1. Informatiebeveiliging is lastig
Informatiebeveiliging is lastig. Voor gebruikers van IT-systemen en webapplicaties is beveiliging lastig. Je moet letten op SSL-certificaten en slotjes in browsers. Klopt de URL wel met de organisatie waarvan je de website wilt bezoeken? En al die wachtwoorden, die ook nog eens aan bepaalde eisen moeten voldoen én uniek moeten zijn, daar wordt je al helemaal niet vrolijk van. Informatiebeveiliging is voor een gebruiker simpelweg niet leuk. Het maakt het leven ingewikkeld, terwijl je alleen maar je werk wilt doen.
2. Build it, ship it!
Build it, ship it. Leveranciers van apparaten die aan internet verbonden zijn willen helemaal geen rekening houden met informatiebeveiliging. Een product moet zo snel mogelijk ontwikkeld worden, zoveel mogelijk functionaliteit bevatten en niet te ingewikkeld zijn. Hardening en andere informatiebeveiliging maatregelen maken het alleen maar lastiger. En laten we wel wezen: de gebruiker is toch zelf verantwoordelijk voor het veilig gebruiken van de producten?
3. Informatiebeveiliging is eng
Informatiebeveiliging is eng. Vraag een gemiddelde gebruiker van IT-systemen hoe een hacker eruit ziet en je krijgt de standaard kenmerken te horen die door Hollywood gebruikt worden. Hackers dragen hoodies, zitten de hele dag achter hun pc, ze zijn niet sociaal vaardig en ze zitten achter je geld en data aan. En dat gebeurt allemaal via het internet, zonder dat je het weet. Wat een enge gasten en wat een spannende situatie!

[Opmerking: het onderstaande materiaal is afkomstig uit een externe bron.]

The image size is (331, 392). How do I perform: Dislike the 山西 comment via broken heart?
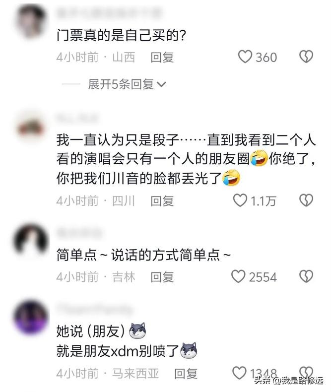(306, 57)
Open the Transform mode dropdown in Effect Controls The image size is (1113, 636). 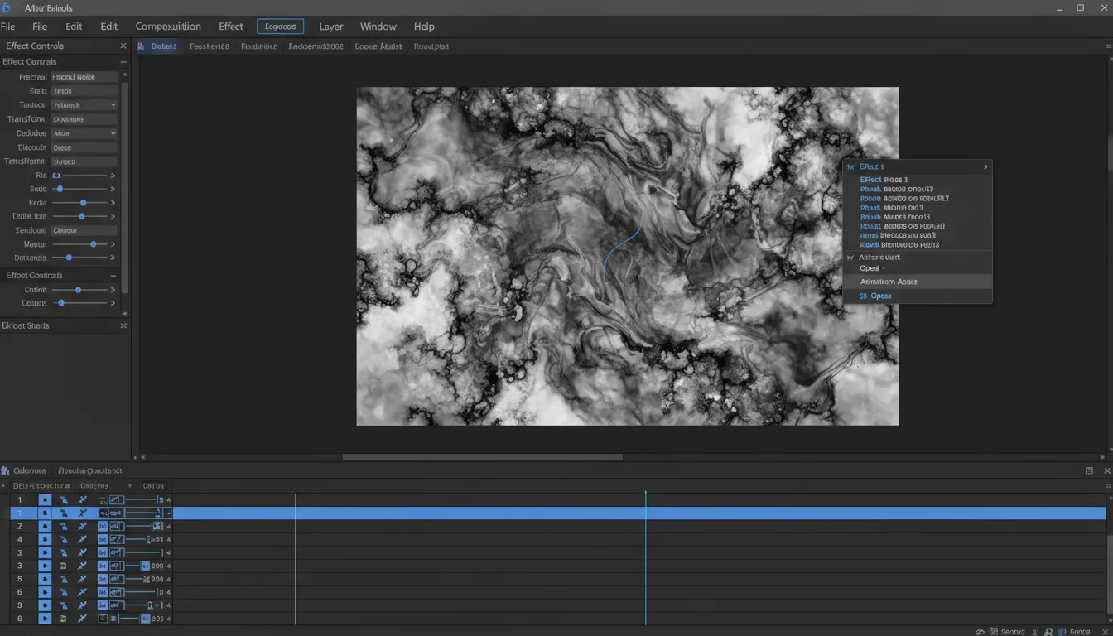83,104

4. Informatiebeveiliging is duur
Informatiebeveiliging is duur. De gemiddelde MKB-ondernemer denkt momenteel: “wie wil mij nou hacken? De data die ik heb is toch voor niemand interessant? Als mijn IT het niet doet, dan ga ik wel even wat anders doen, toch?”. Waarom zou je dan geld uitgeven aan informatiebeveiliging? Je kunt er geen businesscase van maken, het kost alleen maar geld. En elk jaar dat je ervoor betaald hebt, zonder dat er een incident heeft plaatsgevonden, zorgt ervoor dat je geld weggegooid hebt.
5. Ik ben toch nog niet gehackt?
Ik ben toch nog niet gehackt? De meeste managers denken dat ze nog geen last hebben van internetcriminelen. Spam en virussen, dat hebben ze al geaccepteerd. Dat een andere organisatie bijna failliet ging door ransomware, of flinke schade leed door productiviteitsverlies, daar hebben zij geen last van. Dat er in de krant staat dat een organisatie miljoenen kwijt is door ceo-fraude? Dan hadden ze maar beter op moeten letten. In mijn organisatie is het niet mis gegaan, dus waarom zou dat in de toekomst wel gebeuren?
Bovenstaande redenen kun je als organisatie natuurlijk prima aanvoeren om niets aan informatiebeveiliging te doen. Toch is er een onomkeerbaar proces ingezet: informatiebeveiliging, en vooral het kunnen aantonen dat je je zaakjes op orde hebt wordt steeds belangrijker. Het zal niet lang meer duren voordat consumenten en organisaties zullen inzien dat informatiebeveiliging essentieel is om zaken te kunnen doen. Wij zullen dan met onze partners klaar staan om deze organisaties te helpen om zoveel mogelijk incidenten te voorkomen en hoge schades te voorkomen.